▶ **REQUIREMENT**:
Convert the lines below into a Markdown table with two columns, "No." for the row number and "Line" for the line itself, omitting any blank lines.

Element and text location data
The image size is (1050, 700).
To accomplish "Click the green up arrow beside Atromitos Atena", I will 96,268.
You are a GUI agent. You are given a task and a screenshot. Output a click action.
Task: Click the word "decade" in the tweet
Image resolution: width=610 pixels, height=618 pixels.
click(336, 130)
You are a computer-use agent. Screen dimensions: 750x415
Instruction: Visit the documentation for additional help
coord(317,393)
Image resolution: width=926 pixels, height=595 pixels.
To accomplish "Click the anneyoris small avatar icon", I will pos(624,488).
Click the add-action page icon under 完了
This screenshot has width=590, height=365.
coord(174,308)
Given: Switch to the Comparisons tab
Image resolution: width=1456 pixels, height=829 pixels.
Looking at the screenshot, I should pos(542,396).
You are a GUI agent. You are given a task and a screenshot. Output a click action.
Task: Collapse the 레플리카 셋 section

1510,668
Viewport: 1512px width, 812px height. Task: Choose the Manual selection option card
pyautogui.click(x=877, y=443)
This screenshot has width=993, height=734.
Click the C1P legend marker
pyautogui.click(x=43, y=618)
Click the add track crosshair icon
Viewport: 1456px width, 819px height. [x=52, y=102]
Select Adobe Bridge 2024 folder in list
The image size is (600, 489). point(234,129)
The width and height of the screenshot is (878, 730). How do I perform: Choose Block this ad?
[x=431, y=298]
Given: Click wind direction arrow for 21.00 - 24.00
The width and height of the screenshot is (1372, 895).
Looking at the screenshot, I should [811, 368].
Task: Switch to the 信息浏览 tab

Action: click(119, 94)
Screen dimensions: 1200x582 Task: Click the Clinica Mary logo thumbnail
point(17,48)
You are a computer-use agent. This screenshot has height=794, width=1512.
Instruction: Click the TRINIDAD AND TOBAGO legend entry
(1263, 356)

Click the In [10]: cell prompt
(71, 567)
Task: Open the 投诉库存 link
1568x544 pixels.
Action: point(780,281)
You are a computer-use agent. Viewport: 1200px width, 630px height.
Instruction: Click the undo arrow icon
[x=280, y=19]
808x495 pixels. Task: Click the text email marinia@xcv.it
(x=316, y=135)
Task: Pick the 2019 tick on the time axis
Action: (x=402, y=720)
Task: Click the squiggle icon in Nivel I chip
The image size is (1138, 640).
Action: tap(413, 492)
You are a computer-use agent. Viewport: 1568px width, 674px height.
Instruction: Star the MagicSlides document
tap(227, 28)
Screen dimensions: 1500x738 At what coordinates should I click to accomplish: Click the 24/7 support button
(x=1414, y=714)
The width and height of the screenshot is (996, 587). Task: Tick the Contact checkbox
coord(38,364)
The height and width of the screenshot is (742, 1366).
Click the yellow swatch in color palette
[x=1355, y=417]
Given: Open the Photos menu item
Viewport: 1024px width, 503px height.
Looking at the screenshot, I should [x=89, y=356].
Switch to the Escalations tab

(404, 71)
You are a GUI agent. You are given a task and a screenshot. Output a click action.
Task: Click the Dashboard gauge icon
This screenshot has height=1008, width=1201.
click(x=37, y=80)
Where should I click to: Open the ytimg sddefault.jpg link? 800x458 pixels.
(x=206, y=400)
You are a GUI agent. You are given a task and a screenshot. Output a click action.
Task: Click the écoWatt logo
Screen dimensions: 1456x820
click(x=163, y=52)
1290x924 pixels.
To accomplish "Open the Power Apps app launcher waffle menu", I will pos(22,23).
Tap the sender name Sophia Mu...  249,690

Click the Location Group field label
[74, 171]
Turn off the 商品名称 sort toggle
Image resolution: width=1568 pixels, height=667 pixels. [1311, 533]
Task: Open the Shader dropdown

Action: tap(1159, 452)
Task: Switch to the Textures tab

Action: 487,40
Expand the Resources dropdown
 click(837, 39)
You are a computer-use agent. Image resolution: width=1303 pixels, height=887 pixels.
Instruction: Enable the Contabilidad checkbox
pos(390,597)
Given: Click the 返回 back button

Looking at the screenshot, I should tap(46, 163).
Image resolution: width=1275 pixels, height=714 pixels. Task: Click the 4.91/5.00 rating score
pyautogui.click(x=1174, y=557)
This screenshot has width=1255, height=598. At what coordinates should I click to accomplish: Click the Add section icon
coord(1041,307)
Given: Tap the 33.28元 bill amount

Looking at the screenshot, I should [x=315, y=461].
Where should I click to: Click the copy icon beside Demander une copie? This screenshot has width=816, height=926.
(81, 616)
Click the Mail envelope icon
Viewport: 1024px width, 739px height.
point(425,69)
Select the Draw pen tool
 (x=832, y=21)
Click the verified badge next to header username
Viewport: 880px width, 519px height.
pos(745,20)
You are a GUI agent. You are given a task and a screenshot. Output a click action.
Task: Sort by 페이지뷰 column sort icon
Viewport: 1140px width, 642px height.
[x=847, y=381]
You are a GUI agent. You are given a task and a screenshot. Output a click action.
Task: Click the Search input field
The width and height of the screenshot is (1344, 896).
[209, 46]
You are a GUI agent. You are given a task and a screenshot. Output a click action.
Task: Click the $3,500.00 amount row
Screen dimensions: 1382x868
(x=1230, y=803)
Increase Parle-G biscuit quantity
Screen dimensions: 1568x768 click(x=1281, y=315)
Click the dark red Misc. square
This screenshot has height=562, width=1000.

▶ **THE SOLUTION**:
| No. | Line |
|---|---|
| 1 | The image size is (1050, 700). |
| 2 | To accomplish "Click the green up arrow beside Atromitos Atena", I will 96,268. |
| 3 | You are a GUI agent. You are given a task and a screenshot. Output a click action. |
| 4 | Task: Click the word "decade" in the tweet |
| 5 | Image resolution: width=610 pixels, height=618 pixels. |
| 6 | click(336, 130) |
| 7 | You are a computer-use agent. Screen dimensions: 750x415 |
| 8 | Instruction: Visit the documentation for additional help |
| 9 | coord(317,393) |
| 10 | Image resolution: width=926 pixels, height=595 pixels. |
| 11 | To accomplish "Click the anneyoris small avatar icon", I will pos(624,488). |
| 12 | Click the add-action page icon under 完了 |
| 13 | This screenshot has width=590, height=365. |
| 14 | coord(174,308) |
| 15 | Given: Switch to the Comparisons tab |
| 16 | Image resolution: width=1456 pixels, height=829 pixels. |
| 17 | Looking at the screenshot, I should pos(542,396). |
| 18 | You are a GUI agent. You are given a task and a screenshot. Output a click action. |
| 19 | Task: Collapse the 레플리카 셋 section |
| 20 | 1510,668 |
| 21 | Viewport: 1512px width, 812px height. Task: Choose the Manual selection option card |
| 22 | pyautogui.click(x=877, y=443) |
| 23 | This screenshot has width=993, height=734. |
| 24 | Click the C1P legend marker |
| 25 | pyautogui.click(x=43, y=618) |
| 26 | Click the add track crosshair icon |
| 27 | Viewport: 1456px width, 819px height. [x=52, y=102] |
| 28 | Select Adobe Bridge 2024 folder in list |
| 29 | The image size is (600, 489). point(234,129) |
| 30 | The width and height of the screenshot is (878, 730). How do I perform: Choose Block this ad? |
| 31 | [x=431, y=298] |
| 32 | Given: Click wind direction arrow for 21.00 - 24.00 |
| 33 | The width and height of the screenshot is (1372, 895). |
| 34 | Looking at the screenshot, I should [811, 368]. |
| 35 | Task: Switch to the 信息浏览 tab |
| 36 | Action: click(119, 94) |
| 37 | Screen dimensions: 1200x582 Task: Click the Clinica Mary logo thumbnail |
| 38 | point(17,48) |
| 39 | You are a computer-use agent. This screenshot has height=794, width=1512. |
| 40 | Instruction: Click the TRINIDAD AND TOBAGO legend entry |
| 41 | (1263, 356) |
| 42 | Click the In [10]: cell prompt |
| 43 | (71, 567) |
| 44 | Task: Open the 投诉库存 link |
| 45 | 1568x544 pixels. |
| 46 | Action: point(780,281) |
| 47 | You are a computer-use agent. Viewport: 1200px width, 630px height. |
| 48 | Instruction: Click the undo arrow icon |
| 49 | [x=280, y=19] |
| 50 | 808x495 pixels. Task: Click the text email marinia@xcv.it |
| 51 | (x=316, y=135) |
| 52 | Task: Pick the 2019 tick on the time axis |
| 53 | Action: (x=402, y=720) |
| 54 | Task: Click the squiggle icon in Nivel I chip |
| 55 | The image size is (1138, 640). |
| 56 | Action: tap(413, 492) |
| 57 | You are a computer-use agent. Viewport: 1568px width, 674px height. |
| 58 | Instruction: Star the MagicSlides document |
| 59 | tap(227, 28) |
| 60 | Screen dimensions: 1500x738 At what coordinates should I click to accomplish: Click the 24/7 support button |
| 61 | (x=1414, y=714) |
| 62 | The width and height of the screenshot is (996, 587). Task: Tick the Contact checkbox |
| 63 | coord(38,364) |
| 64 | The height and width of the screenshot is (742, 1366). |
| 65 | Click the yellow swatch in color palette |
| 66 | [x=1355, y=417] |
| 67 | Given: Open the Photos menu item |
| 68 | Viewport: 1024px width, 503px height. |
| 69 | Looking at the screenshot, I should [x=89, y=356]. |
| 70 | Switch to the Escalations tab |
| 71 | (404, 71) |
| 72 | You are a GUI agent. You are given a task and a screenshot. Output a click action. |
| 73 | Task: Click the Dashboard gauge icon |
| 74 | This screenshot has height=1008, width=1201. |
| 75 | click(x=37, y=80) |
| 76 | Where should I click to: Open the ytimg sddefault.jpg link? 800x458 pixels. |
| 77 | (x=206, y=400) |
| 78 | You are a GUI agent. You are given a task and a screenshot. Output a click action. |
| 79 | Task: Click the écoWatt logo |
| 80 | Screen dimensions: 1456x820 |
| 81 | click(x=163, y=52) |
| 82 | 1290x924 pixels. |
| 83 | To accomplish "Open the Power Apps app launcher waffle menu", I will pos(22,23). |
| 84 | Tap the sender name Sophia Mu...  249,690 |
| 85 | Click the Location Group field label |
| 86 | [74, 171] |
| 87 | Turn off the 商品名称 sort toggle |
| 88 | Image resolution: width=1568 pixels, height=667 pixels. [1311, 533] |
| 89 | Task: Open the Shader dropdown |
| 90 | Action: tap(1159, 452) |
| 91 | Task: Switch to the Textures tab |
| 92 | Action: 487,40 |
| 93 | Expand the Resources dropdown |
| 94 |  click(837, 39) |
| 95 | You are a computer-use agent. Image resolution: width=1303 pixels, height=887 pixels. |
| 96 | Instruction: Enable the Contabilidad checkbox |
| 97 | pos(390,597) |
| 98 | Given: Click the 返回 back button |
| 99 | Looking at the screenshot, I should tap(46, 163). |
| 100 | Image resolution: width=1275 pixels, height=714 pixels. Task: Click the 4.91/5.00 rating score |
| 101 | pyautogui.click(x=1174, y=557) |
| 102 | This screenshot has width=1255, height=598. At what coordinates should I click to accomplish: Click the Add section icon |
| 103 | coord(1041,307) |
| 104 | Given: Tap the 33.28元 bill amount |
| 105 | Looking at the screenshot, I should [x=315, y=461]. |
| 106 | Where should I click to: Click the copy icon beside Demander une copie? This screenshot has width=816, height=926. |
| 107 | (81, 616) |
| 108 | Click the Mail envelope icon |
| 109 | Viewport: 1024px width, 739px height. |
| 110 | point(425,69) |
| 111 | Select the Draw pen tool |
| 112 |  (x=832, y=21) |
| 113 | Click the verified badge next to header username |
| 114 | Viewport: 880px width, 519px height. |
| 115 | pos(745,20) |
| 116 | You are a GUI agent. You are given a task and a screenshot. Output a click action. |
| 117 | Task: Sort by 페이지뷰 column sort icon |
| 118 | Viewport: 1140px width, 642px height. |
| 119 | [x=847, y=381] |
| 120 | You are a GUI agent. You are given a task and a screenshot. Output a click action. |
| 121 | Task: Click the Search input field |
| 122 | The width and height of the screenshot is (1344, 896). |
| 123 | [209, 46] |
| 124 | You are a GUI agent. You are given a task and a screenshot. Output a click action. |
| 125 | Task: Click the $3,500.00 amount row |
| 126 | Screen dimensions: 1382x868 |
| 127 | (x=1230, y=803) |
| 128 | Increase Parle-G biscuit quantity |
| 129 | Screen dimensions: 1568x768 click(x=1281, y=315) |
| 130 | Click the dark red Misc. square |
| 131 | This screenshot has height=562, width=1000. |